## [GIVEN PROBLEM]
In the commentary on Gore, Lieberman, and school choice, what did Gore call for when he spoke to the National Conference of Black Mayors on April 28th?

## [SOURCE EXTRACT]
--------------------

A political pragmatist might respond, “So what?” Vice Presidential candidates frequently eat their words in the interest of a united ticket. George Bush, for example, stopped disparaging Ronald Reagan’s supply-side philosophy as “voodoo economics” the minute he joined the ticket. Indeed, Lieberman has already backed away from vouchers and now says expanding public charter schools is as far as he wants to go with parental choice.
Still, there’s that revealing Gore comment in Carthage. It exposes a stark dilemma for Gore and the Democrats. Will they continue to side with the national teacher unions against low-income, largely black and Latino parents who desperately seek the power that more affluent parents possess to find quality schools for their children?
Watch to see if the Gore-Lieberman team now tries to fudge this dilemma by putting all its chips on public charter schools. Speaking to the National Conference of Black Mayors on April 28th, Gore called for converting failing public schools to charter schools.
Gore did not repeat his call on July 5th when he came before the American Federation of Teachers. No wonder. It had just declared war on charter schools by demanding that they be re-regulated and stripped of their exemptions from bureaucratic hoops and collective-bargaining rules. This, of course, would have a chilling effect on the burgeoning charter school movement by robbing individual charter schools of their freedom and incentive to innovate.
Will the Democratic standard bearers side with the unions and against parents even on relatively autonomous charter schools? It is likely. Gore has already indicated that he would forbid charter school principals to hire teachers from outside the state licensing apparatus, one form of flexibility charter operators consider to be essential. When he spoke to another teacher-union gathering in Lansing, Michigan on May 5th, Gore declared that as President he would “require states to guarantee that all teachers are fully certified or working toward certification…”
Senator Lieberman, on the other hand, took the position this year in the continuing congressional debate over reauthorizing the Elementary and Secondary Education Act that state charter-school laws should trump any federal requirement about teacher certification. In other words, if state legislatures so chose, charter schools could have the leeway that private schools enjoy to hire the best and brightest teachers, like those with real-life experience seeking a rewarding career change.
As the election draws near, will Al Gore continue to defend the education status quo, or join “New Democrat” Joe Lieberman in giving parents real choices on the best school to educate their child?
Frank Riggs, a former Congressman from California, sponsored the Charter School Expansion Act of 1998. Joseph Lieberman was chief sponsor of this bill in the Senate. Robert Holland is a senior fellow at the Lexington Institute in Arlington, Virginia.

--------------------

## [DATA EXCERPT]

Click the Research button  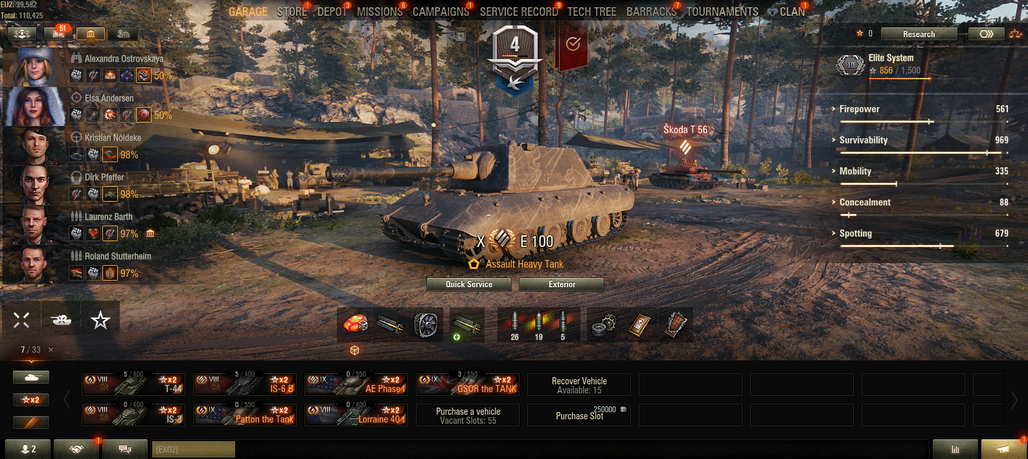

--------------------

## [RESPONSE TO THIS TASK]
Converting failing public schools to charter schools.